Zu bearbeitende Aufgaben:
a: Überarbeite im Lesetext den Abschnitt, der mit den Worten um "Mithilfe der gemeinnützigen" beginnt und mit "die MyHeritage-Plattform nutzt." endet, und gib ihn wieder, wobei "Genealogie-Plattform" durch "Ahnenforschungsplattform" ersetzt wird.
b: Was nennt der Lesetext als Grund dafür, dass der Cousin Thyden helfen konnte, die Verbindung zu seiner leiblichen Mutter herzustellen?

Lesetext:
Auf diesem von Constanza Del Rio/Nos Buscamos zur Verfügung gestellten Bild sitzt Jimmy Thyden, rechts, mit Maria Angelica Gonzalez, seiner chilenischen leiblichen Mutter, als sie sich am 17. August 2023 in Valdivia, Chile, zum ersten Mal treffen.

Der Fall von Jimmy Thyden und seiner Mutter berührt aktuell die USA und Chile. Nach Jahrzehnten haben sie sich wiedergefunden.

Der US-Amerikaner Jimmy Lippert Thyden hatte immer geglaubt, keine lebenden Blutsverwandten zu haben. Dann stieß er auf einen Artikel in „USA Today“ über einen Kalifornier, der seiner Mutter in Chile weggenommen und illegal von amerikanischen Eltern adoptiert worden war. Das brachte den 42-Jährigen zum Nachdenken: Könnte ihm das Gleiche passiert sein?

Als Baby verschleppt – Opfer der Pinochet-Diktatur

Mithilfe der gemeinnützigen Organisation Nos Buscamos gelang es Thyden, seine leibliche Mutter ausfindig zu machen. Nos Buscamos arbeitet seit zwei Jahren mit der Genealogie-Plattform MyHeritage zusammen, die DNA-Testkits für den Heimgebrauch zur Verteilung an chilenische Adoptierte und mutmaßliche Opfer von Kinderhandel in Chile anbietet. Jimmy Thydens DNA-Test bestätigte, dass er zu 100 % Chilene ist, und führte ihn mit einem Cousin ersten Grades zusammen, der ebenfalls die MyHeritage-Plattform nutzt.

Thyden schickte seinem Cousin die Adoptionspapiere mit der Adresse seiner leiblichen Mutter und einem in Chile sehr häufigen Namen: María Angélica González. Wie sich herausstellte, hatte sein Cousin eine María Angélica González mütterlicherseits in der Familie und half ihm, die Verbindung herzustellen.

Mitte August war es endlich so weit: Thyden reiste von den USA nach Chile, um nach 42 Jahren seine leibliche Mutter kennenzulernen.

María Angélica González und ihr Sohn waren Opfer des Kinderhandels, der während der Pinochet-Diktatur weit verbreitet war. Über den Fall hatte ebenfalls zuerst „USA Today“ berichtet.

„Mein Sohn, du kannst dir nicht vorstellen, wie viele Tränen ich für dich vergossen habe, wie viele schlaflose Nächte ich verbracht und zu Gott gebetet habe, dass er mich lange genug leben lässt, um herauszufinden, was mit dir passiert ist“, sagte Thydens leibliche Mutter, die in der Großstadt Valdivia im Süden Chiles lebt.

(Extrahierte Daten)

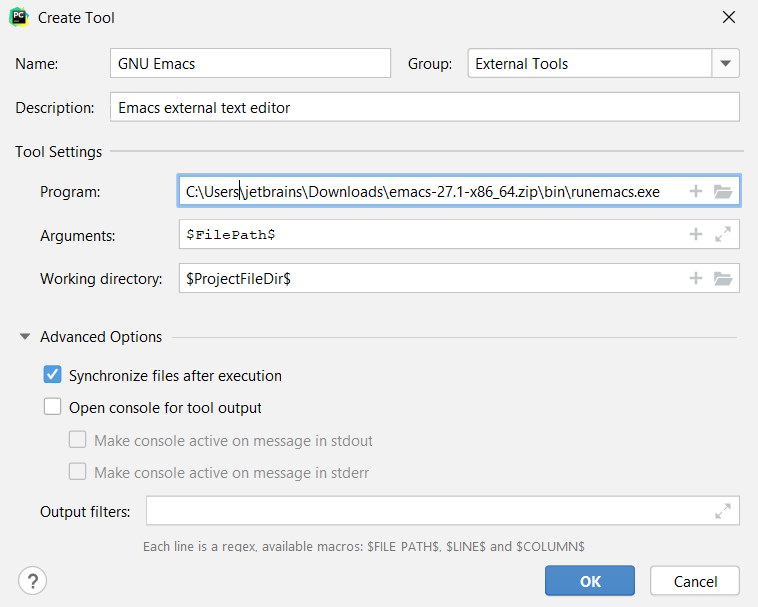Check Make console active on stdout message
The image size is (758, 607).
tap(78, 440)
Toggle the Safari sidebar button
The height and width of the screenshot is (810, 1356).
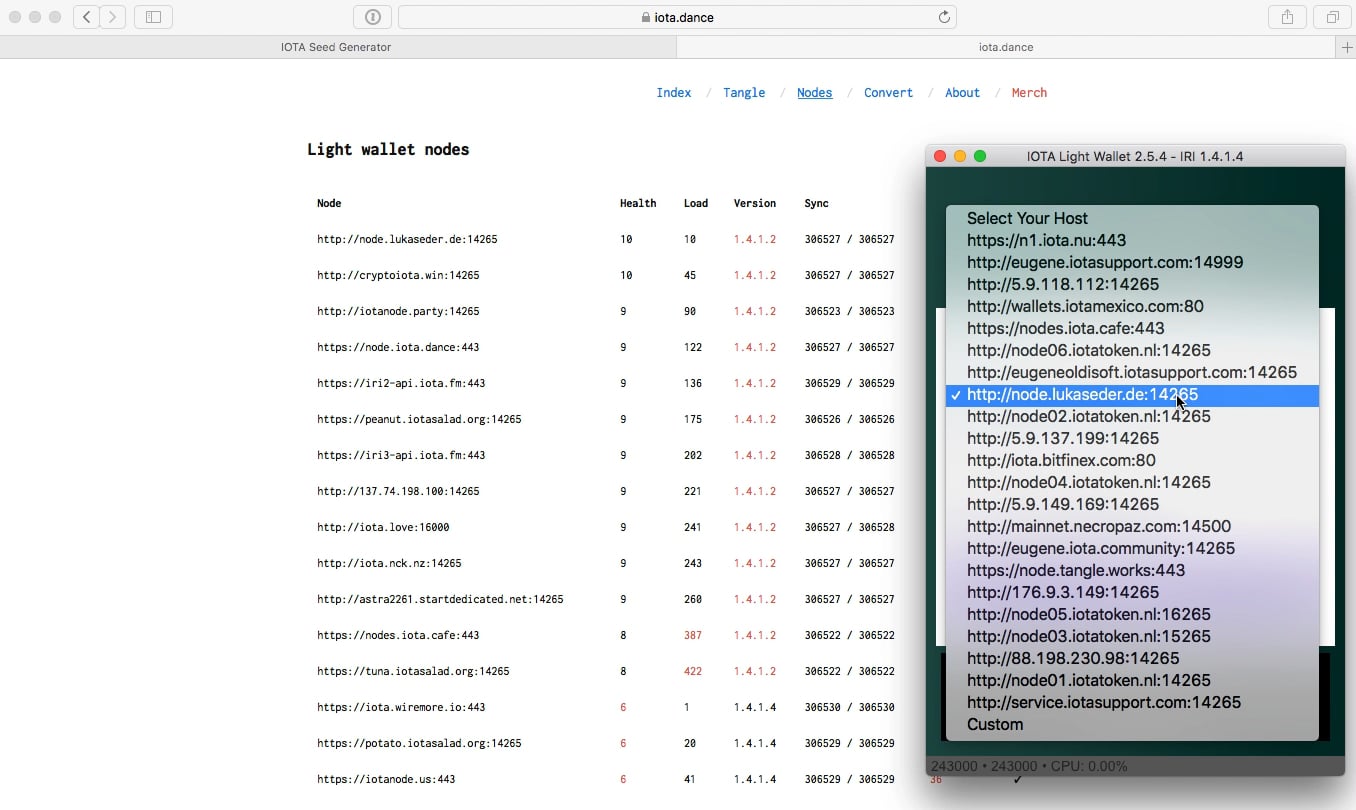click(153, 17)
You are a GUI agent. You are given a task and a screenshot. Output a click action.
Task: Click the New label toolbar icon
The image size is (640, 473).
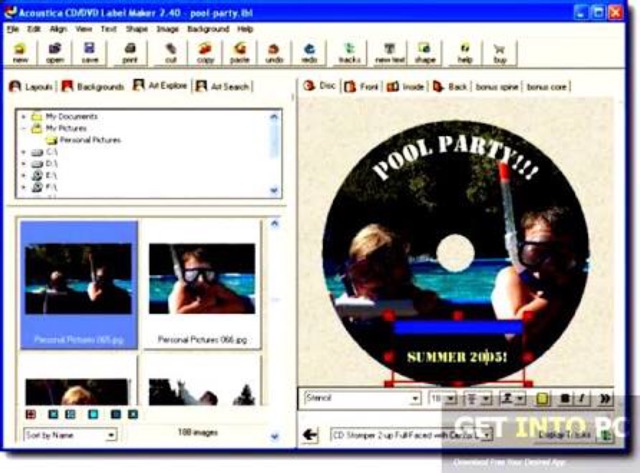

Lösungen:
a:
Mithilfe der gemeinnützigen Organisation Nos Buscamos gelang es Thyden, seine leibliche Mutter ausfindig zu machen. Nos Buscamos arbeitet seit zwei Jahren mit der Ahnenforschungsplattform MyHeritage zusammen, die DNA-Testkits für den Heimgebrauch zur Verteilung an chilenische Adoptierte und mutmaßliche Opfer von Kinderhandel in Chile anbietet. Jimmy Thydens DNA-Test bestätigte, dass er zu 100 % Chilene ist, und führte ihn mit einem Cousin ersten Grades zusammen, der ebenfalls die MyHeritage-Plattform nutzt.

b: Thyden hatte seinem Cousin die Adoptionspapiere geschickt, in denen die Adresse seiner leiblichen Mutter und der Name María Angélica González standen. In der Familie des Cousins gab es mütterlicherseits eine María Angélica González.